For practical and epidemiological reasons, the PfPR in older children provides a good index of transmission intensity, and the age limits from the classical categories are appropriate for standardizing PfPR. There are three justifications for standardizing reported PfPR to 2–10 year olds for use as an index of transmission intensity. First, because PfPR remains relatively constant between the ages of about two and 10, the average is therefore meaningful. Second, because the frequency of clinical malaria declines in older children, the PfPR over these ages may be least influenced by drug treatment [36]. PfPR in older children is also relatively unaffected by immunity, so it can be argued that the PfPR in older children comes closest to reflecting the steady state relationship predicted by mathematical models. It is, therefore, most likely to provide a good index of transmission intensity. Third, it is consistent with the historical approaches to defining endemicity [18].

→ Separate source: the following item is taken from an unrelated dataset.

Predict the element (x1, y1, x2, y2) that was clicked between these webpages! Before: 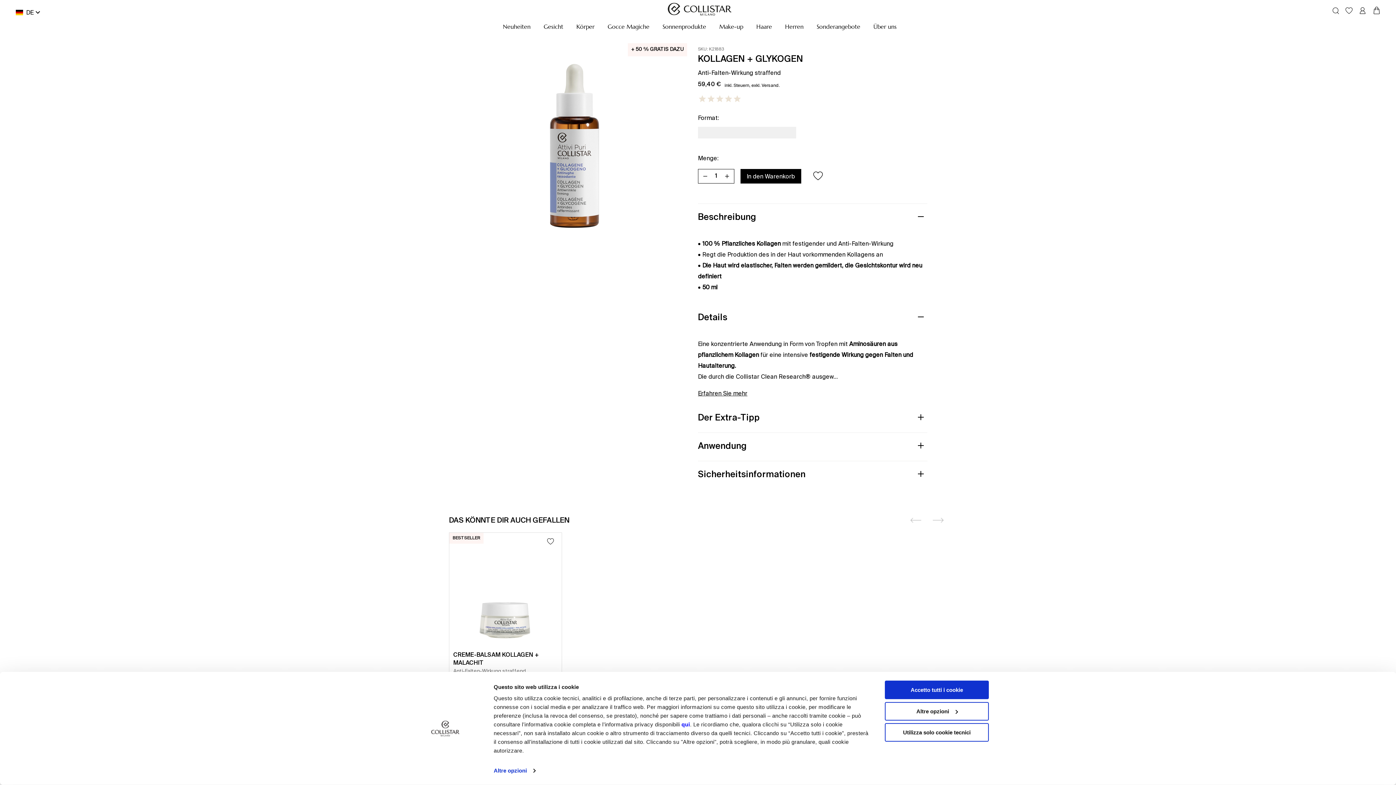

Using the rise in PfPR in very young children to index transmission has some advantages, but it also has several disadvantages. Although young children are of great interest for malaria control, the slope of PfPR, not the average PfPR in young children, is an index of transmission intensity. From a practical point of view, it is more difficult to measure a slope than an average. The ideal measure of transmission intensity would be the infant conversion rate, characterized by the waiting time to a patent infection in uninfected children. A slightly less direct measure of the force of infection would be any exposure to malaria vs. age, a measure that would be found in an appropriately designed study of seroprevalence [37, 38]. PfPR is a distant third because it reflects a balance between exposure and clearance, including natural clearance and radical curative therapy with antimalarial drugs. The frequency of clinical malaria is highest in young children, before they develop functional immunity, so the need for antimalarial drugs is also likely to be correlated with age. The rise in PfPR reflects both exposure and clearance, so it can be quite a volatile measure. For example, the rise in PfPR in young children would dramatically underestimate transmission intensity in populations where effective antimalarial drugs had been used frequently and properly to clear infections. Because gametocytes clear slowly, it has also been argued that measuring gametocyte prevalence directly is a more appropriate measure of exposure, but considerable technical difficulties still limit its wider application [39].

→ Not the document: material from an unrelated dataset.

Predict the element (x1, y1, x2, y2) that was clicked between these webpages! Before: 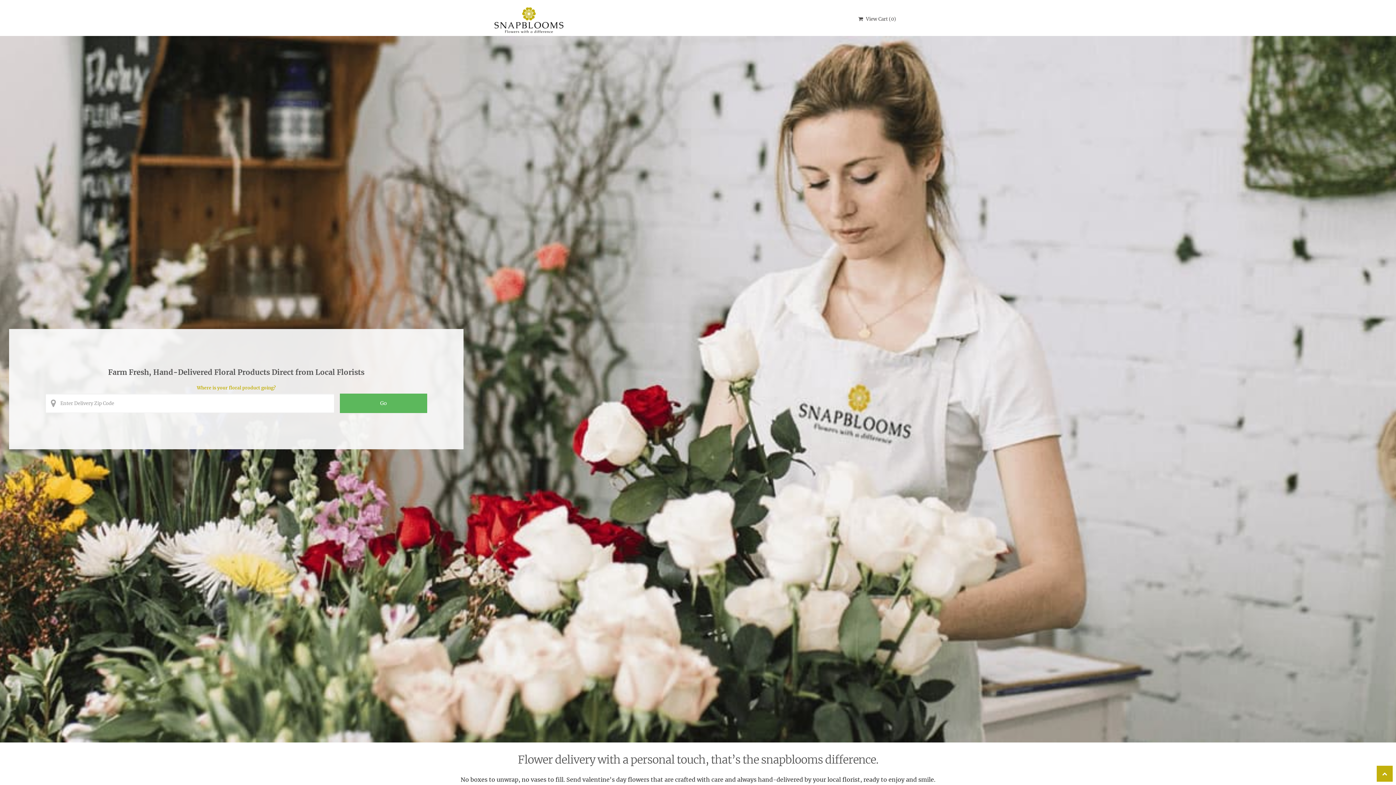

The relationship between age and PR follows a fairly consistent pattern across the natural range of malaria transmission intensity that can be described by a relatively simple, biologically motivated mathematical model. The model, fitted to age-stratified data, accurately describes the rise and fall in PfPR with age, but it does not resolve any questions about the biological causes of this pattern, since it was not designed to do so. The algorithm based on this model can be used to reliably standardize crude estimates, but some important residual variance remains unexplained. This could be due to a variety of factors that were not considered here, including sampling, seasonality, heterogeneous biting, the prevalence of *P. vivax*, and variable use of effective anti-malarial drugs. These will be the focus of future research effort. Despite these caveats, the algorithm explained 72% of the variance, suggesting that age is a dominant source of heterogeneity in PfPR estimates from places with similar transmission intensity. The algorithm thus provides a useful way of standardizing PfPR to 2–10 year olds for comparing studies and ultimately for the mapping of malaria risk.